> Extract provided
***

Sam Howard and his crew at Central Carolina Seeding in Winston-Salem, NC, have been doing hydroseeding work on a highway project near Blowing Rock, NC. Their work—done in stages—started in 2012 and will finish in the fall of 2015.

“It’s a beautiful area, with pretty steep terrain,” says Howard of the mountainous location, which is a popular destination for vacations and weekend getaways.

The overall project involves widening existing North Carolina Highway 321 to four lanes and straightening out a very curvy section. The total project is 8 miles long, with hydroseeding required for the entire distance.

Howard says the site has “a tremendous amount of earth to move and realign,” with slopes that are “very steep and as high as 200 feet. They’re mostly 2:1, with some at 1 and a half to one.”

The earthmoving contractor on the project is Vecellio & Grogan. The general contractor is Maymead Contracting, working for the North Carolina Department of Transportation (NCDOT).

“We’re stage-seeding,” explains Howard. “As they bring the big slopes down, we start at the top and work down. We start at the bottom and work up in areas where they’ve added material to bring the level of the road up.”

Credit: SOUTHWEST ENVIRONMENT SERVICES

Working in either vertical direction on this project “is pretty challenging,” says Howard. His Central Carolina Seeding crew works on the site about once a month. “Whatever amount the contractors have gotten ready for us, we do that part.”

Seeding on the Highway 321 project has been, and is, “pretty much one time. We’ll do some reseeding if necessary,” says Howard.

The seed mixture used in the project is specified by the NCDOT. This highway blend for western North Carolina includes fescues, Kentucky bluegrass, and crown vetch. The seeds are applied with an Epic C330 hydroseeding machine, along with fertilizer and lime in the slurry.

“Most of our seed comes from Green Resources in Greensboro,” says Howard.

Profile Products’ Flexterra is applied separately and immediately after the seed. No soil amendments or blankets are needed, even though the soil is mostly rock.

***

> Entries shown
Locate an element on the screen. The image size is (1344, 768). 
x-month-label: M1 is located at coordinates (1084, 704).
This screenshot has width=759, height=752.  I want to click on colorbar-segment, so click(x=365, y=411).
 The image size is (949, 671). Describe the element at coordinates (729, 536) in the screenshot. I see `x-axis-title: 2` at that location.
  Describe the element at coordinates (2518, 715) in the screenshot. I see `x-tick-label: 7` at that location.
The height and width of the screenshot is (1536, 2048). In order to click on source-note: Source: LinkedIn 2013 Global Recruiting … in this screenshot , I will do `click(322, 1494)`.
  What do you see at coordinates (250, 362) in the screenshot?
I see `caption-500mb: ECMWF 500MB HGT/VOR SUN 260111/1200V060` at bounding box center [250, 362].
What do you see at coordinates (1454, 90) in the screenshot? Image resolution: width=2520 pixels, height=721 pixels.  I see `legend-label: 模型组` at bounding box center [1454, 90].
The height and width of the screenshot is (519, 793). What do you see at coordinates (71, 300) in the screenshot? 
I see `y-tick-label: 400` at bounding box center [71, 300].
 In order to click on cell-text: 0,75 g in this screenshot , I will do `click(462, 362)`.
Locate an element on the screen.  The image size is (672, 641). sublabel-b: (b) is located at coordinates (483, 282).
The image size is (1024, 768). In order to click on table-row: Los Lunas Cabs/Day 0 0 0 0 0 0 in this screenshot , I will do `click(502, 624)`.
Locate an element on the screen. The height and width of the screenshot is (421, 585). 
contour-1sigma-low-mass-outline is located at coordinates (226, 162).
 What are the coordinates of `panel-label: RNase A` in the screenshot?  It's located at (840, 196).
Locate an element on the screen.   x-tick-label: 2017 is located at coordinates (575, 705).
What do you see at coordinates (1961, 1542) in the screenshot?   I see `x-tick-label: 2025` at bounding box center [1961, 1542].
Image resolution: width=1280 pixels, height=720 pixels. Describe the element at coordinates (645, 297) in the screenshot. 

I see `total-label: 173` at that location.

***

> Complete the following
a - What machine does the hydroseeding article say is used to apply the seeds?
b - Transcribe the records exactly, everything from the line containing "What are the" down to the end of the records.
The article and the records have no connection to each other.

> Results for each task
a - An Epic C330 hydroseeding machine.

b -
 What are the coordinates of `panel-label: RNase A` in the screenshot?  It's located at (840, 196).
Locate an element on the screen.   x-tick-label: 2017 is located at coordinates (575, 705).
What do you see at coordinates (1961, 1542) in the screenshot?   I see `x-tick-label: 2025` at bounding box center [1961, 1542].
Image resolution: width=1280 pixels, height=720 pixels. Describe the element at coordinates (645, 297) in the screenshot. 

I see `total-label: 173` at that location.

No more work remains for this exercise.